The unusual process is needed because this year the City of Vancouver has decided to randomize the order of candidates on the ballot, instead of the historical method of listing people alphabetically. 

"Under the bylaws, it's very specific as what must be done," said Rosemary Hagiwara, ​the city's chief election officer. 

First, each candidates name will be written on a piece of paper, read out loud, and  "folded in a uniform manner where the candidates names are not visible," said Hagiwara.

Each name will be placed in a red, wirecage bingo wheel.

"Then, the bin will be spun a few times, and then we start drawing names from the bin, and they'll be listed in the way the names are drawn," said Hagiwara. "The intent is to make it very transparent."

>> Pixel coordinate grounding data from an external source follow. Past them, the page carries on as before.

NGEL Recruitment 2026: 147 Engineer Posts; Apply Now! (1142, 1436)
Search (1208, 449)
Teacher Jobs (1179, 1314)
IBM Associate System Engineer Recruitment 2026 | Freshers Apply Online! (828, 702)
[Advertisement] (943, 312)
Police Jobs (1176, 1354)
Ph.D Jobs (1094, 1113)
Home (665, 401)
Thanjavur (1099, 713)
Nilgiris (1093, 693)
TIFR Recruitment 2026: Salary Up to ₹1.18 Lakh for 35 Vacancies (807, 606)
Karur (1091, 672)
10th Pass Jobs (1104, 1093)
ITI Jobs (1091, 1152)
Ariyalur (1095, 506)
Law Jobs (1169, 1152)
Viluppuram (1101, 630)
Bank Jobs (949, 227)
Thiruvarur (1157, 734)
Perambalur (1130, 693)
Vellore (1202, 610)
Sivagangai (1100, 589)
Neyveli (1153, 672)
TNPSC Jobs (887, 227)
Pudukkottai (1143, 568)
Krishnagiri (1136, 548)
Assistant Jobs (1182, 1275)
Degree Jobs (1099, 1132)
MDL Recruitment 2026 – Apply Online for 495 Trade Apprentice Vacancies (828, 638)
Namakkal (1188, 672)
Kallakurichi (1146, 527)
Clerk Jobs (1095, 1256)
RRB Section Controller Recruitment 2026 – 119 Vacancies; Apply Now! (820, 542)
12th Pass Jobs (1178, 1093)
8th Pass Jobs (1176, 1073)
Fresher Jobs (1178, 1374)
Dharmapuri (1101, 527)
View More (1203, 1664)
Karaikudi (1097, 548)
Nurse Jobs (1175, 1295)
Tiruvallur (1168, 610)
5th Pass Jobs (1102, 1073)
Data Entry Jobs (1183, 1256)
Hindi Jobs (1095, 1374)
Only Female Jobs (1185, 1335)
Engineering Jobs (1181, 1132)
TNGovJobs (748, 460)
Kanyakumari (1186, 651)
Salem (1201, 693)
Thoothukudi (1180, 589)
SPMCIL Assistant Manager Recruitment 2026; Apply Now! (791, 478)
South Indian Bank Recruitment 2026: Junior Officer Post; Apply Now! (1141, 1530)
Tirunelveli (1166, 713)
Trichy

The process will be done first for the 21 mayoral candidates, then for the 71 council candidates and the 33 school board and park board candidates. 

"Excruciatingly painful" 

City council voted in favour of the change earlier this year and has budgeted $235,000 to help voters with the change.

"Research has shown ... candidates at the top of an alphabetical list are perceived to have an advantage over those lower down," said a statement on the city's website.

But the combination of more candidates for office than any election in recent memory, along with a lack of alphabetical listing, is causing concern it will be confusing for many voters. 

"It's going to be excruciatingly painful. There's no two ways about it," said Mario Canseco, the president of polling firm Research Co.

He said a survey last election showed 43 per cent of voters brought a list to the polling booth to help ensure they voted for the right candidates — a number that would likely go up this time around.

"You have a lot of names, a lot of people who might get confused. It's going to be tough for the voter to detail this. I think it will lead to a longer voting period in the booth," he said.

"The ballot is going to be roughly the size of a pillowcase,"

The city said the ballot would be 11 inches wide by 22 inches long.